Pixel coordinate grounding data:
-*-
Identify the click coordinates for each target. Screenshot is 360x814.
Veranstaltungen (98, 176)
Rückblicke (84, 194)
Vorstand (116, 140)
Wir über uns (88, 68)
-*-
All of the lines above should be returned exactly as written.

**RESPONSE TO THIS EXERCISE**
Identify the click coordinates for each target. Screenshot is 360x814.
Veranstaltungen (98, 176)
Rückblicke (84, 194)
Vorstand (116, 140)
Wir über uns (88, 68)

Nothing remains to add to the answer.